This altarpiece was originally painted for the chapel on the left side of Viseu Cathedral, dedicated to St. John the Baptist.
In the Baptism of Christ, the composition was structured around the two monumental figures in the foreground, since the surrounding space, despite serving the narrative structure, was rigorously conceived to accommodate these imposing presences. The two rocky volumes, the patches of vegetation, the architectural background and the presence of the two secondary formal groups – the angels with Christ’s robe, and the Baptist preaching in the desert – were programmed with a rhythmic sense of balance, between the right half and the left half of the space of the representation, defining two diagonals that converge on the figure of Christ, placed in the central axis.
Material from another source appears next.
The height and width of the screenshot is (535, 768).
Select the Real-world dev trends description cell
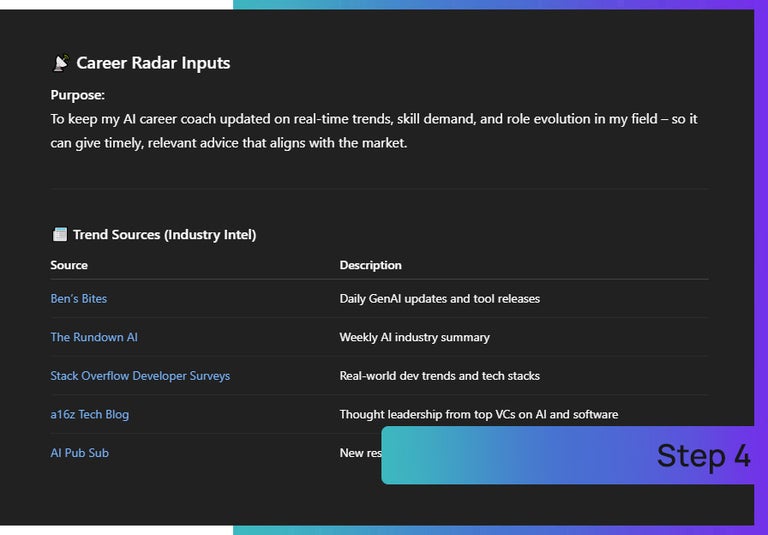[439, 376]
But it is by removing the main formal group from the centre, with the monumental figure of the saint being placed in the left half, that the position and scale of the secondary figurations are defined, i.e. their distancing from the scene taking place on the left, whilst the two angels on the right are brought relatively closer together.
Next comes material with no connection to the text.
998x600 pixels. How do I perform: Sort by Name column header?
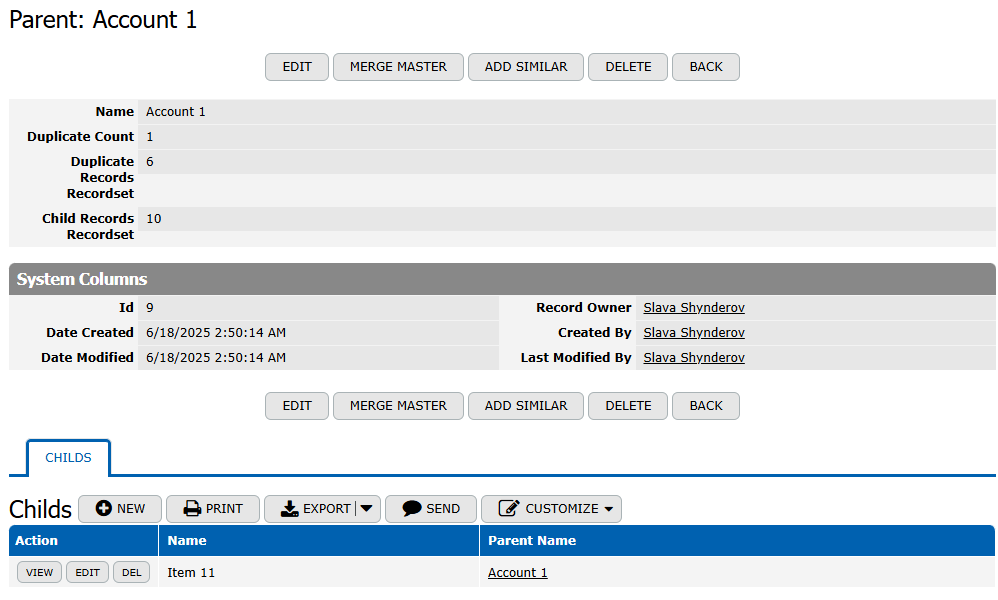pyautogui.click(x=187, y=541)
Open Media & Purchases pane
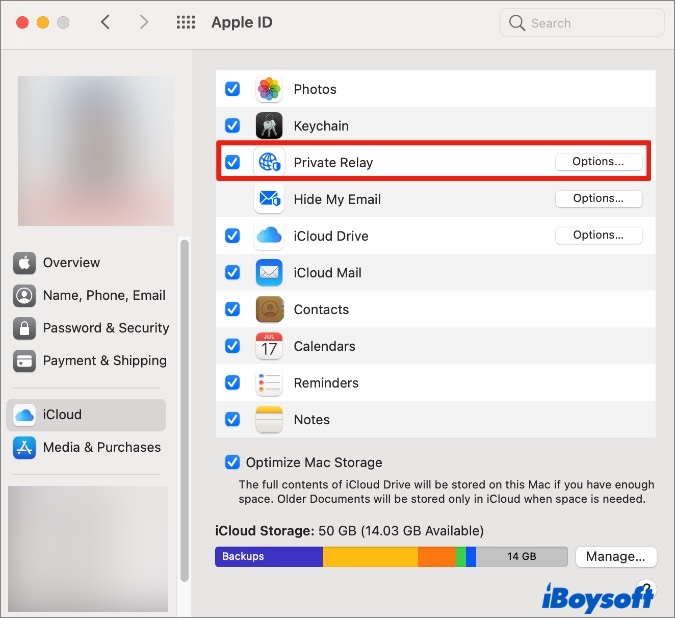The height and width of the screenshot is (618, 676). pyautogui.click(x=101, y=447)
The powerful characterisation of the faces, here afforded a pathos that reinforces the spiritual importance of the act, the apparent softness of the fabrics, modelled through the light projected onto the figurative field from the left, and the atmospheric effects of the landscape, diluting the outlines of the architectural volumes in the background, are other characteristic features of his painting style.
However, in comparison to St. Peter, it can be said that the Baptism of Christ is a much less careful painting as far as the forms are concerned. In fact, while the body of Christ shows some significant but well disguised mistakes in terms of its form, the bent leg of St. John the Baptist, because of the distortion that it introduces into the pictorial work of the foot, results in an almost aberrant form. It is quite probable that Gaspar Vaz, Vasco Fernandes’ customary collaborator, worked on the pictorial aspects of this altarpiece.
In the predella, which was exchanged with the one belonging to the painting of St. Peter, are representations of the busts of St. Paul the Hermit (?), St. Jerome and St. Anthony.